At 19 de maio de 2008 às 23:11, Anonymous Anónimo said...

E DEPOIS DOS NÚMEROS DIVULGADOS HOJE SOBRE O INVESTIMENTO DIRECTO ESTRANGEIRO O BASILIO HORTA ESTÁ À ESPERA DO QUE PARA SE DEMITIR?

PODE ENVIAR A DEMISSÃO POR FAX COMO JÁ FEZ QUANDO SE CANDIDATOU A PRESIDENTE DA REPÚBLICA.

 
At 20 de maio de 2008 às 01:41, Anonymous Anónimo said...

Começou à meia-noite o 3º dia de greve na Delphi.
Força companheiros!
Quem luta sempre alcança.

 
At 20 de maio de 2008 às 14:05, Anonymous Anónimo said...

É a merda de governo socialista que temos que faz com que os nossos filhos sejam explorados assim.Isto só se resolve com uma revolução, mas com tiros, para acabar com a merda a que isto chegou.

 
At 20 de maio de 2008 às 19:47, Anonymous L.Carvalho said...

A sensação que vivemos num período de fim de um ciclo é cada vez mais evidente.
Ontem mais uma vez as notícias sobre os números da economia portuguesa são arrepiantes.
O investimento estrangeiro baixou 50 por cento e o investimento português no estrangeiro 20 por cento.
O ministro da economia comenta que os outros crescem porque investem em supermercados mas nós portugueses temos o investimento bom.
Só falta vir Sócrates repetir: " parece-me realista!"
O presidente Cavaco comenta que " não se quer meter na esfera do governo mas tem esperança que o investimento aumente!".

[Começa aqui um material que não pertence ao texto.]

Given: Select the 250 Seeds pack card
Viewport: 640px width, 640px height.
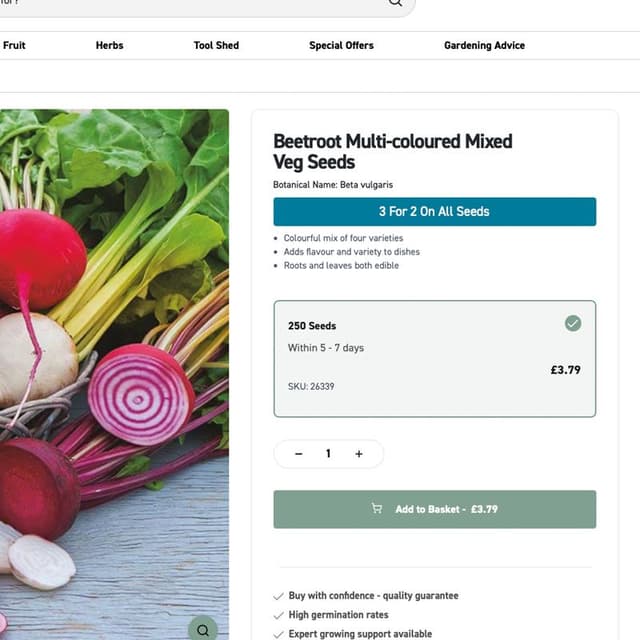Looking at the screenshot, I should click(434, 358).
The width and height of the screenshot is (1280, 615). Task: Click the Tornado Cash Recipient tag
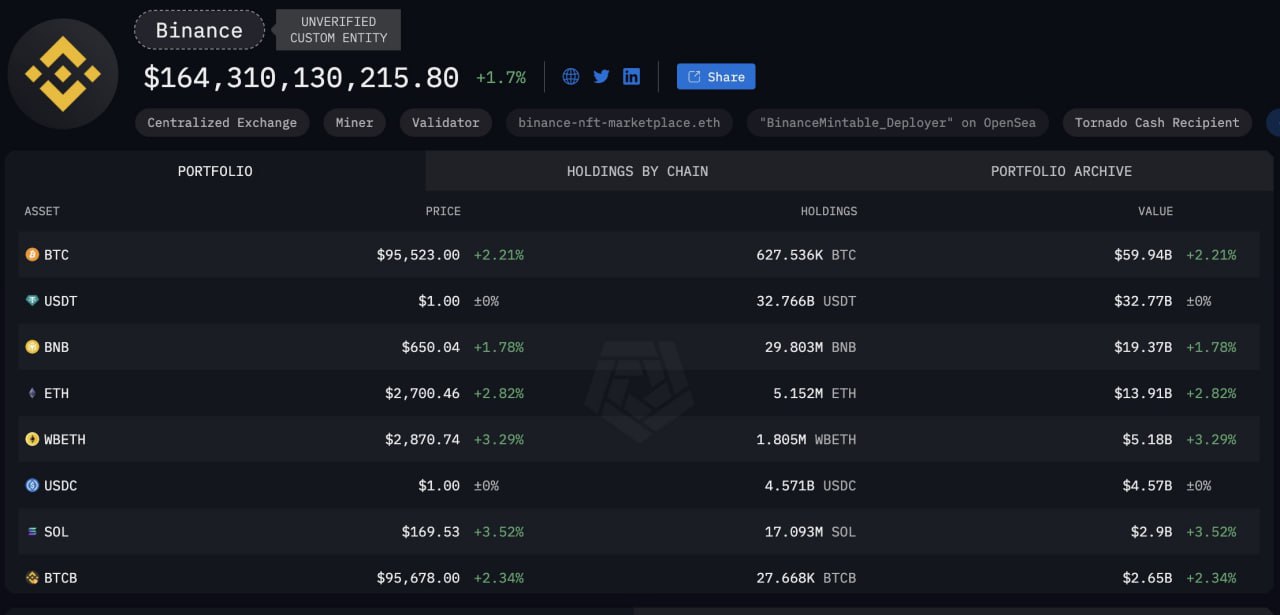(x=1157, y=123)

Ora sabemos todos que o investimento em Portugal não aumenta, pelo contrário diminui, porque não há empresários malucos que invistam num país onde a energia eléctrica é mais cara, o IVA mais alto, os combustíveis mais caros, a burocracia infindável, os impostos absurdos, as portagens para transportar produtos um absurdo.
Não há incentivos.
Fiz uma reportagem sobre estrangeiros que vivem e investem em Portugal ( uma reportagem sobre loucos, portanto) e todos punham a burocracia como o maior entrave ao investimento.

Estamos sempre no fim da cauda, no fim de tudo e de todos.
Esta tendência não é contrariada em nenhum item.
Claro que há crise internacional, claro que o petróleo está imparável, mas também é imparável os lucros fabulosos das gasolineiras, do ISP.
Uma coisa é os preços subirem porque a conjuntura internacional o exige, outra coisa é a teimosia do governo em insistir numa tributação estúpida, gananciosa que está a pôr em causa a sobrevivência das famílias, das empresas.
Sócrates está a empenhar de novo o país só com a obsessão dos milhões que vão entrando nos cofres do Estado para combaterem um monstro que ele não teve coragem nem competência para abater.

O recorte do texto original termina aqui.